A Large-scale Drug Name Dictionary Used to Analyze Drug Names in Real Clinical Settings
The process of extracting disease names and drug names from medical documents is carried out frequently in medical language processing research. However, in actual medical practice, abbreviations and English names for the drugs are often used instead of generic names for the drugs. Therefore, it is not possible to meet the demand for extracting all information on drugs using only standard names.
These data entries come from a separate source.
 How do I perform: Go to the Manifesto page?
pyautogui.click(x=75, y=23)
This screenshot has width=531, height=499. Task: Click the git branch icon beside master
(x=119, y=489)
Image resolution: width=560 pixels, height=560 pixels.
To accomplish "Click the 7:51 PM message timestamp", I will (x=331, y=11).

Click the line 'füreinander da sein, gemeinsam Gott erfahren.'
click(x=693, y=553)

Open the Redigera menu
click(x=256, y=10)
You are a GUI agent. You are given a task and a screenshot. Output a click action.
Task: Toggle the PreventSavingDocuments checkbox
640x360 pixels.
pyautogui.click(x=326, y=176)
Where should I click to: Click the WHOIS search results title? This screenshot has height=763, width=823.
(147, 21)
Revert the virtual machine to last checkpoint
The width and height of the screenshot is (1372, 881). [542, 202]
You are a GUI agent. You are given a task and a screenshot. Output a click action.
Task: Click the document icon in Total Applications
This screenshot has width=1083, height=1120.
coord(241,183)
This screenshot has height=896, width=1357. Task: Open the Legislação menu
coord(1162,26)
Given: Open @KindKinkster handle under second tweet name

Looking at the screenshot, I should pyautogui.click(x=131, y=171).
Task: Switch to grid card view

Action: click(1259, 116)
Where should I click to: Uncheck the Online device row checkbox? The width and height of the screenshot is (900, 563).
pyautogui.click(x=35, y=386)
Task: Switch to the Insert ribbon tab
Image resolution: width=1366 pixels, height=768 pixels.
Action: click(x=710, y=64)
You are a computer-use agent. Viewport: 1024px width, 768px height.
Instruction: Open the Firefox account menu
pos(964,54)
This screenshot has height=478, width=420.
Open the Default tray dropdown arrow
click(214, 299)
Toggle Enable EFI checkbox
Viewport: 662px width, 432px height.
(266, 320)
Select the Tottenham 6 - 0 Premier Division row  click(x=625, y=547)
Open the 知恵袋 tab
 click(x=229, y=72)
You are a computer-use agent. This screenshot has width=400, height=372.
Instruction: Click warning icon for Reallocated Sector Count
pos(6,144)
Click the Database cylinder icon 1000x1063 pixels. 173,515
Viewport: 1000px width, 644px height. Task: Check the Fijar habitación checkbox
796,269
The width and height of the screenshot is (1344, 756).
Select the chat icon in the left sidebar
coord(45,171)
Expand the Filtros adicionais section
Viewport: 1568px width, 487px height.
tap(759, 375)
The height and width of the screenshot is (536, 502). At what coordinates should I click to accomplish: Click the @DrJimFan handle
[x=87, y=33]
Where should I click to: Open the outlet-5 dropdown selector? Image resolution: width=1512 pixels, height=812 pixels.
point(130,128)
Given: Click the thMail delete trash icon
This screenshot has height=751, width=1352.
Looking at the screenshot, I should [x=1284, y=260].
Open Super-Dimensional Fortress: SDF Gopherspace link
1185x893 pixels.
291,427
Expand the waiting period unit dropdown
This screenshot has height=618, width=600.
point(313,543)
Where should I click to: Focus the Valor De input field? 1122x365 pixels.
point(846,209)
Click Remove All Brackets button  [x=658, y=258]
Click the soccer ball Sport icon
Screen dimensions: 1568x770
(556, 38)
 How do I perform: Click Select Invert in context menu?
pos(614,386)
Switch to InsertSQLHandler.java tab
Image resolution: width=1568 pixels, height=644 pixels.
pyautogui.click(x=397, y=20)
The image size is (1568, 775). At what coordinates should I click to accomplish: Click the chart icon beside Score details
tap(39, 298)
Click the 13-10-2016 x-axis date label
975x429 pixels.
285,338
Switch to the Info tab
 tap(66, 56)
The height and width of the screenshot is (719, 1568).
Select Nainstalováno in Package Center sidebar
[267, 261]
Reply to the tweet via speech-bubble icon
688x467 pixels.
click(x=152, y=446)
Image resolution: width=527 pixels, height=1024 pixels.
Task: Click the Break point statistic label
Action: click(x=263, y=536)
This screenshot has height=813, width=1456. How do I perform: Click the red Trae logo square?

Therefore, we have created data that can extract wider range of terms related to pharmaceuticals. We have named it “Hyakuyaku Dictionary”. This page contains download file for Hyakuyaku Dictionary and related data. Please use it freely.Specifications
Excerpt from Hyakuyaku Dictionary
Contents of Hyakuyaku Dictionary
Column Name | Description |
---|---|
出現形 (Occurrence form) | Drug names extracted from the medical documents collected by our laboratory (full-width characters) |
出現形よみ (Occurrence form reading) | Reading for the occurrence form (full-width characters) |
一般名 (Common name) | Common name for the drug corresponding to the occurrence form (full-width characters) according to KEGG DRUG database etc. |
信頼度レベル (Confidence label) | Confidence to the coding results |
頻度レベル (Frequency label) | One of 20 levels defined at 5% intervals which denotes the frequency of occurrence in the medical documents collected by our lab for the given occurrence form |
How to use dictionary for MeCab
1. Install morphological analyzer MeCab (Reference: Mecab official site, Our guide for installation and use)
- Install MeCab on your device. For Windows, please make sure to select ‘SHIFT-JIS’ during installation.
- Add the installed directory of MeCab as a path to the environment variables.